### ページ
********************

2011.9.14() 山梨 am9:30〜pm2:00 晴れ

 

「さて木陰に入ろうかな」9月に入り一時は秋らしくなったのにまた真夏日がぶり返して来た。陽光は遠慮なくジリジリと肌に差込んでくるが、草地で虫や秋の草花が見付かると思わず立ち止り、しゃがみ込んで見入ってしまう。「熱虫症」の宿命なのだ、長袖のシャツは欠かせない必需品だ。だが、時折吹く風が麦わら帽子の飾り編みを通過する風は、ほてった頭を冷やしてくれて、秋はそこまで来ていることを感じる。熱虫症が熱中症になったら洒落にならない。草原の向こうの雑木の林に入って涼もうか。

『アオマツムシ』
遠く平安の世から詩歌に詠まれ、永遠に続く日本の秋の宵の情緒"満月とススキと虫の声"、我家の庭も秋の虫達が・・・ならよいのですが、ここ数年来、鈴を束にして耳元で否応無しに振り回されたようにけたたましく一斉に泣く大陸の虫(アオマツムシ)が、繊細な日本の秋の情緒をはぎ取ってしまっています。でも彼等もよその国に来ていることを知っているのか、8時半頃になるとぴたりと泣き止んで、本家の虫達に席を譲るようです。中秋の名月も上方が欠けていっそうと美しい月の夜、我家の庭では"チンチロリン""り〜んり〜ん"と秋の虫達が鳴き出して,秋の夜を演出しています。
 

これがアオマツムシ。夕方陽が沈む頃から一斉に鳴き出す中国大陸からの外来種。日本の在来種の虫達の鳴き声がかき消されてしまう。街路樹や生垣で暮らす樹上生活だ。この個体は尾の部分が奇形、脱皮に失敗したようだ。
 


ヒメギス:湿った草地に棲み、昼間はめったに姿を見掛けない。この個体は何故かよく目立つ木道にいた。この配色は通常の住処(カヤなどの根本など)では保護色になっているのだろう。背中は灰色のものが多く、この個体のように緑色は少ないのだそうだ。
 


ワキグロサツマノミダマシ:このクモも黒と緑色の配色。昼は葉陰などでじっとしているが、夜間は巣網の中央に陣取っているそうだが、その姿はまだ見たことがない。
 


ジョロウグモの交尾?:まだ幼グモの体色の雌に交尾を仕掛ける雄(腹部に居る小さいクモ、雄は雌に比べてかなり小型)。雌はこの体色だとまだ生殖は不可能と思われるが、雄は無関心でじっとしている雌にそっと近付き何度もトライしていた。成虫の世界では、雄は雌に見付かると食べられてしまう。

********************

### 練習課題
上の虫の観察記のうち、「ワキグロサツマノミダマシ:こ」から「見付かると食べられてしまう。」までをすべて、一字も変えずに書き写してください。

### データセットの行
********************

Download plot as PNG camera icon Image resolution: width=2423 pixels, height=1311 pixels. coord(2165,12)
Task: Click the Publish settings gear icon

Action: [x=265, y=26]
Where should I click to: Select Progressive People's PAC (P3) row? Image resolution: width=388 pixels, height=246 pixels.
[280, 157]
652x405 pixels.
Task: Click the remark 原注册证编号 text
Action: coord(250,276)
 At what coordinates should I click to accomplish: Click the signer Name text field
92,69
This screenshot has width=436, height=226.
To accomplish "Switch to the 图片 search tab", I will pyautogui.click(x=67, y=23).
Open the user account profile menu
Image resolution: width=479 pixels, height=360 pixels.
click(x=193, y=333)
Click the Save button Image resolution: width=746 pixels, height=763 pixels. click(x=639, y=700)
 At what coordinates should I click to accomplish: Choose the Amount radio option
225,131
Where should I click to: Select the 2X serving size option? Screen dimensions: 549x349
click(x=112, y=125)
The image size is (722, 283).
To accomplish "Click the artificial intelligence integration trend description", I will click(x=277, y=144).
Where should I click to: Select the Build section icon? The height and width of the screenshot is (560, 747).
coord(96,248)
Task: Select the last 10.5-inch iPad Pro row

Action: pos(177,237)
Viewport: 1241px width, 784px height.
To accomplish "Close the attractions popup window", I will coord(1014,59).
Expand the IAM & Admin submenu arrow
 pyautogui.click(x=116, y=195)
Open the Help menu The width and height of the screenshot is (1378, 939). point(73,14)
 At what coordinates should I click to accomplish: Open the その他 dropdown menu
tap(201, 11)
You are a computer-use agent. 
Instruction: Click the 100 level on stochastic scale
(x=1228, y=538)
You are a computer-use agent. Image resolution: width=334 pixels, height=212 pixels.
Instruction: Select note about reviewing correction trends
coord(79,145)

********************

### 課題の解答
ワキグロサツマノミダマシ:このクモも黒と緑色の配色。昼は葉陰などでじっとしているが、夜間は巣網の中央に陣取っているそうだが、その姿はまだ見たことがない。
 


ジョロウグモの交尾?:まだ幼グモの体色の雌に交尾を仕掛ける雄(腹部に居る小さいクモ、雄は雌に比べてかなり小型)。雌はこの体色だとまだ生殖は不可能と思われるが、雄は無関心でじっとしている雌にそっと近付き何度もトライしていた。成虫の世界では、雄は雌に見付かると食べられてしまう。